Buttonless Failsafe Mode

From a theoretical perspective is having an IP compatibility a fundamental requirement to communicating a signal?

I'm just trying to think of how node A could communicate a detectable pattern to node B without a good IP configuration therebetween.

What about some form of broadcast?

Is NO-CARRIER reflective of power status such that it's not like a sequence can be generated that way whilst maintaining power? Because otherwise a pattern could be communicated with cycling that in a particular way, right?

Or can transmission rate be set between 1000 and 100 and flip flop therebetween in a specific sequence?

Or how about six unique magic packets:

Or combination of the above?

I don't know enough about ethernet/networking to come up with a strategy but surely there is a way here.

No, an IP is not absolutely required. This can theoretically be done at L2 like WOL.

But there are logistical issues here... you wouldn't want this to be possible to engage from the WAN. But depending on the device, the MAC addresses may not be unique between the LAN and WAN... or maybe the WAN is being used as 'just another port' on the switch (which can be done at a higher level within OpenWrt by remapping ports on the switch or bridging ports). Or worse, for multi-WAN configurations where LAN ports are reassigned to serve as WANs, now the MAC that might have nominally been assigned to the LAN is now actually exposed to the WAN. Also, what do you do with a device that has only a single ethernet port (such as an AP or travel router)? So it could be hard to guarantee this method remain secure in all cases and also that it would always work.

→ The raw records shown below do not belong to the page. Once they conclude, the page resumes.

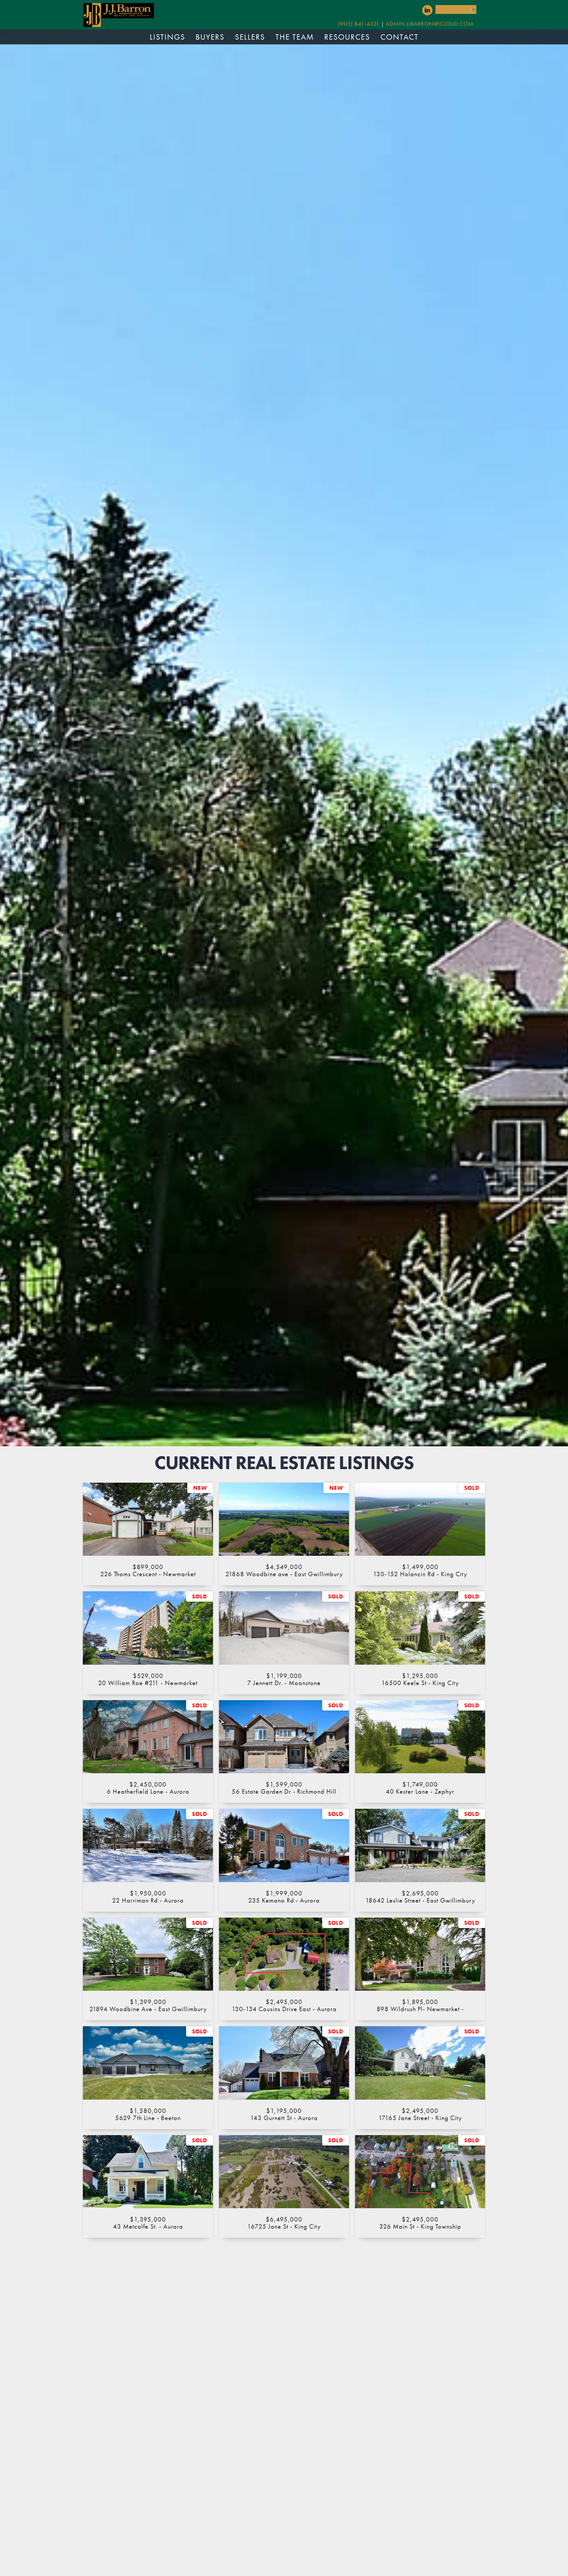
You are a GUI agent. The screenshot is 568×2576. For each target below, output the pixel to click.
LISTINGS (167, 37)
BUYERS (210, 37)
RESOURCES (347, 37)
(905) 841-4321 (359, 24)
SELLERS (250, 37)
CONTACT (399, 37)
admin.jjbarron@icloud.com (429, 24)
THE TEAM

Again, this could be triggered accidentally. Physical power issues as described earlier could easily falsely trigger this. So could plugging/unplugging devices (or power cycling/rebooting those devices, or even just changing configurations such that the ethernet port bounces). I even had a physical wiring issue that caused a whole lot of port flapping until I identified and fixed the issue (bad termination).... all of these things could very easily cause a false positive.

1 Like

Go on, give us a proposal.

It's your idea... I don't want to steal your thunder.

I don't care about thunder. Why not give it a shot.

Give it your very best proposal and then see if it withstands your own scrutiny. Wouldn't that be a nice idea rather than just finding faults with or shooting down all of my suggestions?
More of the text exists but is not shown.